It took Folker Heinecke 34 years of research to find out he was born Alexander Litau in what’s now the Ukraine. German soldiers took him from his family in 1942 and, after determining he could be “Germanized,” as Heinecke told British paper The Daily Telegraph, placed him with adoptive parents.

Heinecke was a victim of a Nazi program called Lebensborn, or the Fount of Life. It was created by Heinrich Himmler, who wanted to increase the number of “Aryan” people in Germany. The program had many facets, including encouraging unwed German women, and later non-German women who met certain physical criteria, to have children with German officers. Special homes were set up for the women to have their babies.

An estimated 20,000 children—12,000 in Norway and 8,000 in Germany—were born through the program, according to Der Speigel. Others, like Heinecke, were kidnapped by German soldiers and placed with Nazi families.

Heinecke spoke highly of his adopted family.

“I have had a good life and I loved my adoptive parents, even though they were Nazis. … I had a good upbringing after the war. My parents gave me a good education, spells in London, Paris and Ireland. They believed in Nazism at the time but they weren’t war criminals and always did right by me,” Heinecke told The Daily Telegraph.

But other Lebensborn victims weren’t so lucky. Gisela Heidenrich, who was born in a Lebensborn home in Norway in 1943, told Der Spiegel in 2006 of how, when she was young, people referred to her as the “SS bastard.” Her mother, who worked for the program, refused to talk about Heidenrich’s father, she said.

During the last few years, more and more children of the Lebensborn program have started talking about their experiences. The opening of Holocaust archives at Bad Arolsen two years ago have helped people like Heinecke learn where they were born.

Background: Lebensborn

As the Jewish Virtual Library explains, the Lebensborn program began in 1935, as a response to Germany’s falling birth rate. The part of the program that encouraged “racially pure” women to have children with Nazi officers never produced as many children as hoped.

Kidnappings started in 1939, and the children who were taken had to meet the Nazi criteria of blue or green eyes and blonde hair.

“Some of these children were orphans, but it is well documented that many were stolen from their parents’ arms,” the library says. “In these centers, everything was done to force the children to reject and forget their birth parents. As an example, the SS nurses tried to persuade the children that they were deliberately abandoned by their parents. The children who refused the Nazi education were often beaten,” the library said, adding that some children were killed, while others were adopted.

It was estimated that 250,000 children were kidnapped for Lebensborn, and after the war only about 25,000 were returned to their families.

Key Player: Heinrich Himmler

Heinrich Himmler was one of Adolf Hitler’s top lieutenants, and set up the first concentration camp, Dachau, in 1933, according to the BBC. Himmler was born in 1900, served in World War I, and held a variety of jobs before joining the Nazi party.
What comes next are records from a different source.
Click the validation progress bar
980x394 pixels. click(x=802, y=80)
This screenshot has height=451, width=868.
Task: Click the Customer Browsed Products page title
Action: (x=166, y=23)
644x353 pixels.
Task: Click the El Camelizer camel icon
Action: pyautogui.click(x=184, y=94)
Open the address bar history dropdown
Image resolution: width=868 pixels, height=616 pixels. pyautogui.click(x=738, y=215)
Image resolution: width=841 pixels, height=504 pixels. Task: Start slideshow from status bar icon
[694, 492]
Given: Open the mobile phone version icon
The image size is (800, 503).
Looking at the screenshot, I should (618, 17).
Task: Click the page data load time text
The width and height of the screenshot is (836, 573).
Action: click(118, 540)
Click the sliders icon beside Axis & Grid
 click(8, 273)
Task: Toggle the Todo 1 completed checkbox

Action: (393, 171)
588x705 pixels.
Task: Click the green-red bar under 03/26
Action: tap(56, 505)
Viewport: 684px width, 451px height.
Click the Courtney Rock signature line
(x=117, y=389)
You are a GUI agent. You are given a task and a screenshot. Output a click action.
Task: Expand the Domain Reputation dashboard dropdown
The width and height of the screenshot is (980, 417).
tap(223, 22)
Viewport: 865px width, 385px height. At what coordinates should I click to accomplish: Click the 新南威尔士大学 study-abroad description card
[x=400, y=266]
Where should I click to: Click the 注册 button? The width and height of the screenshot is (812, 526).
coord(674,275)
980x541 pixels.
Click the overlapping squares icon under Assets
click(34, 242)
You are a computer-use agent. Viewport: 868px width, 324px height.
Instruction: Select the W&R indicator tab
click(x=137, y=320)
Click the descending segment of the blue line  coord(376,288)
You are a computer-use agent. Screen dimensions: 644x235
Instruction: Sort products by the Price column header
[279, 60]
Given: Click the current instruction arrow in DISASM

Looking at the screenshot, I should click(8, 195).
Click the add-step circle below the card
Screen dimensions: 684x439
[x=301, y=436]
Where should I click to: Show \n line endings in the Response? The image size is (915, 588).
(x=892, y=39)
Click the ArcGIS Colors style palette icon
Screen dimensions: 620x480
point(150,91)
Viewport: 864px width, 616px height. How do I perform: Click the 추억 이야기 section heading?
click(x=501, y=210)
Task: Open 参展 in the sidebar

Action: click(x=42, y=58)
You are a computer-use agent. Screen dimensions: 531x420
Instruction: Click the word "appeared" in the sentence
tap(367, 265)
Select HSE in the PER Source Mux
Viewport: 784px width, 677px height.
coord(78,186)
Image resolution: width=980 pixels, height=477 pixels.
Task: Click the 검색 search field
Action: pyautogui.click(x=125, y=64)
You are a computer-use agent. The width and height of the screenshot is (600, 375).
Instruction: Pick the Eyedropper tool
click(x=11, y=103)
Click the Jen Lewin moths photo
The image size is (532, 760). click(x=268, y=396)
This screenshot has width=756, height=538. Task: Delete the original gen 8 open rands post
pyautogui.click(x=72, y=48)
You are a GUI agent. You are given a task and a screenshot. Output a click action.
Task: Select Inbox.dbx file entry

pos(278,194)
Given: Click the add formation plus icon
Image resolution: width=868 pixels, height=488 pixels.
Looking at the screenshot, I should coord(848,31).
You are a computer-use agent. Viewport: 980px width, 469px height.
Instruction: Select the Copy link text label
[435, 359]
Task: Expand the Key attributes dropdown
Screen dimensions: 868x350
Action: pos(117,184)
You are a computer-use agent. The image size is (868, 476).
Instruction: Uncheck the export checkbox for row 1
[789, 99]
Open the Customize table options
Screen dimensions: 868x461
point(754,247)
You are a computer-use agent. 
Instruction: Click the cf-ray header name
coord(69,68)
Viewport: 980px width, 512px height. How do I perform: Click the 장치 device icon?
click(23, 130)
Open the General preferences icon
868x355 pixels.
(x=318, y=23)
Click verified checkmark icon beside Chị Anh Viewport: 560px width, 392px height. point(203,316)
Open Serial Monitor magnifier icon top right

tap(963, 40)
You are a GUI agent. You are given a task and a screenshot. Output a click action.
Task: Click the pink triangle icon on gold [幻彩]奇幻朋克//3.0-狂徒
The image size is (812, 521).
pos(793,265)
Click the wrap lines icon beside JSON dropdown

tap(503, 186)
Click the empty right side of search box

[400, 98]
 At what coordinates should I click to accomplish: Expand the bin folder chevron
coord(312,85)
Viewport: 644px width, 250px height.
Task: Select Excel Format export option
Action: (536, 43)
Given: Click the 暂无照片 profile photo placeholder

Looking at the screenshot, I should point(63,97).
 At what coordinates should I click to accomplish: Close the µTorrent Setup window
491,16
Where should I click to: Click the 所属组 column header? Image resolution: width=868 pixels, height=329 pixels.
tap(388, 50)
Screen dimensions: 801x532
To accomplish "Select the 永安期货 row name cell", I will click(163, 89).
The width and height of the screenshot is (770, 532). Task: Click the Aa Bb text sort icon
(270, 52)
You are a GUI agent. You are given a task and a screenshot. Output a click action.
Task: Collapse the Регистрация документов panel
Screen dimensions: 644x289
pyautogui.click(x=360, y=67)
The BBC says Himmler was “obsessed with racial purity in Germany.” Himmler oversaw concentration camps, and the German police force in 1941, and became Minister of the Interior in 1943. As the war drew to an end, though, Himmler tried to negotiate with the Allies, drawing the wrath of Hitler, who took away all his responsibilities. The allies caught Himmler after Germany surrendered, and he committed suicide on May 23, 1945.

Related Topics: Saving children during World War II; kidnapping for religion

Some Polish children were “converted” from Judaism to Christianity in order to spare their lives. Irena Sendler, often called the Female Schindler, saved approximately 2,500 children from the Holocaust. Sendler was a Catholic who worked secretly with churches to save Jewish children from certain death by placing them with Christian families, giving them Christian names and forged documents. Sendler kept hidden records of all the children’s real names so they could later rediscover their families and religion. She died May 12, 2008.

Even today, children continue to be taken to populate special groups. For example, in May 2007, the Christian Broadcast Network wrote about reports of Christian children being kidnapped in Nigeria and placed in Muslim homes.